* _TRAVAIL DEMANDÉ_:
#1 D'après l'entretien sur le festival, en quelle année la formule « musique et gastronomie » a-t-elle été mise à l'essai pour la première fois ?
#2 Prolongez l'entretien sur le festival à la suite de sa dernière phrase.

* _SOURCE_:
Depuis un peu plus de dix ans, la gastronomie s’est immiscée dans le festival : comment est née cette alliance ?

Benoit Piatkowski : Comme je l’ai expliqué précédemment, le festival est né dans un lieu magique, mais malheureusement déconsidéré et mal valorisé. En 1978, les infrastructures de restauration et d’hébergement étaient également cruellement déficitaires. Si les possibilités d’hébergement se sont développées récemment de façon satisfaisante (chambres d’hôtes ou gîtes en nombre et infrastructure hôtelière de qualité notamment dans le cadre de la proche Petite Pierre), sur place, au moment des concerts les offres de restauration sont faibles et inadaptées à un public venant en nombre sur une durée restreinte. En 2002, nous avons voulu tester une nouvelle formule « musique et gastronomie » : autour de la thématique des « épicuriennes », nous avons ainsi proposé à l’issue de chaque concert, une dégustation ou un repas. Le public et les médias ont adhéré fortement à cette formule et nous l’avons pérennisée. Aujourd’hui la programmation culinaire est autant exigeante que la programmation musicale : elle propose des rendez-vous avec des professionnels de la région, dont nous montrons le savoir faire, ainsi qu’un dîner gastronomique aux chandelles, dans le cadre idyllique des annexes historiques du château. Au delà de la valorisation de ce lieu, nous avons cherché à décider les collectivités locales à le restaurer. Les bâtis extérieurs et la magnifique cour en fer à cheval du XVIIIe ont été ainsi récemment réhabilités, sous l’impulsion du festival. En attendant une proche décision de ces collectivités pour une troisième tranche de travaux concernant les parties internes, nous poursuivons l’organisation de ce dîner dans des conditions techniques très difficiles (le lieu ne possède pas de salles de restauration ni de cuisine..), en nous appuyant sur le savoir-faire du proche lycée hôtelier de Dieuze. L’occasion d’un beau projet pédagogique pour les élèves, mais également d’inviter un grand chef souvent étoilé, parfois Meilleur Ouvrier de France, qui élabore les fiches techniques et donne un éclairage exceptionnel à cette soirée. Les arts de la table ne sont pas en reste avec les cristalleries de St Louis, ou la création de vaisselle en verre design de Catala Glass Art.

Giovanni Mirabassi - © Jean-Baptiste Millot pour Qobuz.com

De Giovanni Mirabassi à Marie-Nicole Lemieux pour faire court : le public suit-il et adhère-t-il à l’éclectisme que vous proposez ?

* _DONNÉES BRUTES_:
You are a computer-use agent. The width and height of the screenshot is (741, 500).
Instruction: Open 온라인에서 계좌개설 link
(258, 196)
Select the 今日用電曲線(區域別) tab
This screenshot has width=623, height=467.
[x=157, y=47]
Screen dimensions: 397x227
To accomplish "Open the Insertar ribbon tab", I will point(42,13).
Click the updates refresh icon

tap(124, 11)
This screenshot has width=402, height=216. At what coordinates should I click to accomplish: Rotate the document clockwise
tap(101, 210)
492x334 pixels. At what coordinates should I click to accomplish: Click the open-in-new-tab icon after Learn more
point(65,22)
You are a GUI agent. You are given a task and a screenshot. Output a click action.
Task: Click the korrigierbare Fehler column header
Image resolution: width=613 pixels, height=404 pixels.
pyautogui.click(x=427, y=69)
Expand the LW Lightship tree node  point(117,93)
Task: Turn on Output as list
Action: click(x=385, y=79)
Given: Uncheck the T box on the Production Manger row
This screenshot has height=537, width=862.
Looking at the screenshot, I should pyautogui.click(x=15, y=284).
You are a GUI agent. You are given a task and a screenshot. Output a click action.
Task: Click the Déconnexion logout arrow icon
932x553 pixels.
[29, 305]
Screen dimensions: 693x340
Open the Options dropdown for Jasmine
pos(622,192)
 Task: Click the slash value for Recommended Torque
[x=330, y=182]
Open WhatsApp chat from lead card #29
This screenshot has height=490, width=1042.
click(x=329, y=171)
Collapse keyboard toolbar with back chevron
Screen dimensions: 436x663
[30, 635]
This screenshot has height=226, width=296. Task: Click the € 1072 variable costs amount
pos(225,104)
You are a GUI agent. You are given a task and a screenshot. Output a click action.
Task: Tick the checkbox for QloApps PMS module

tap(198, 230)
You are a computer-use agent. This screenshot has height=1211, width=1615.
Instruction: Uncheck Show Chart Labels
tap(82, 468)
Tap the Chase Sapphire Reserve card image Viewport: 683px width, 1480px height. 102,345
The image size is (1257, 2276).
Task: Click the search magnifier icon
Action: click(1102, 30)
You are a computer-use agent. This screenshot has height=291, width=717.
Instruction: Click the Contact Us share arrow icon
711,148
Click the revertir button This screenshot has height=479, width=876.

* _RÉPONSES ATTENDUES_:
#1 En 2002.

#2
Benoit Piatkowski : Le festival a autrefois été programmé surtout pour mettre en valeur une voix. De nombreux récitals ont ainsi vu le jour, avec des personnalités d’exception telles qu’ Hildegard Behrens, Michel Sénéchal, José Van Dam, Ileana Cotrubas, Katia Ricciarelli ou Barbara Bonney, pour n’en citer que quelques unes. Aujourd’hui, le choix de thématiques permet de proposer la diversité voire l’éclectisme que vous évoquez, tout en conservant une place de choix aux grandes voix, cette année celle de Marie Nicole Lemieux. Proposer une programmation ouverte à tous les répertoires n’est pas une initiative très habituelle à notre époque : pourtant le festival respecte dans cette démarche son rôle d’animation du territoire, riche de la diversité de ses populations et de ses cultures. Nous voyons très bien que différents publics fréquentent nos concerts en fonction du type de musique proposé, mais nous voyons également la possibilité d’établir des passerelles, de décloisonner la musique dite « classique ». Ainsi nous attirons un nouveau public plutôt amateur de jazz ou de musique du monde (grâce à notre collaboration avec le festival jazz de La Petite Pierre), vers un répertoire nouveau où nous prenons soin de ménager au sein du programme, une place à des musiques peu ou mal connues, aux côtés d’œuvres plus faciles d’approche : car il faut aujourd’hui réinventer le concert « classique » pour construire le public de demain, nous avons engagé cette démarche audacieuse, qui peut parfois dérouter. Elle permet de satisfaire à la fois le nouveau public et le mélomane passionné exigeant, qui pourra entendre des œuvres certes fréquentées, mais toujours dans des interprétations de haut niveau.

Qui rêveriez-vous de programmer lors d’une prochaine édition ?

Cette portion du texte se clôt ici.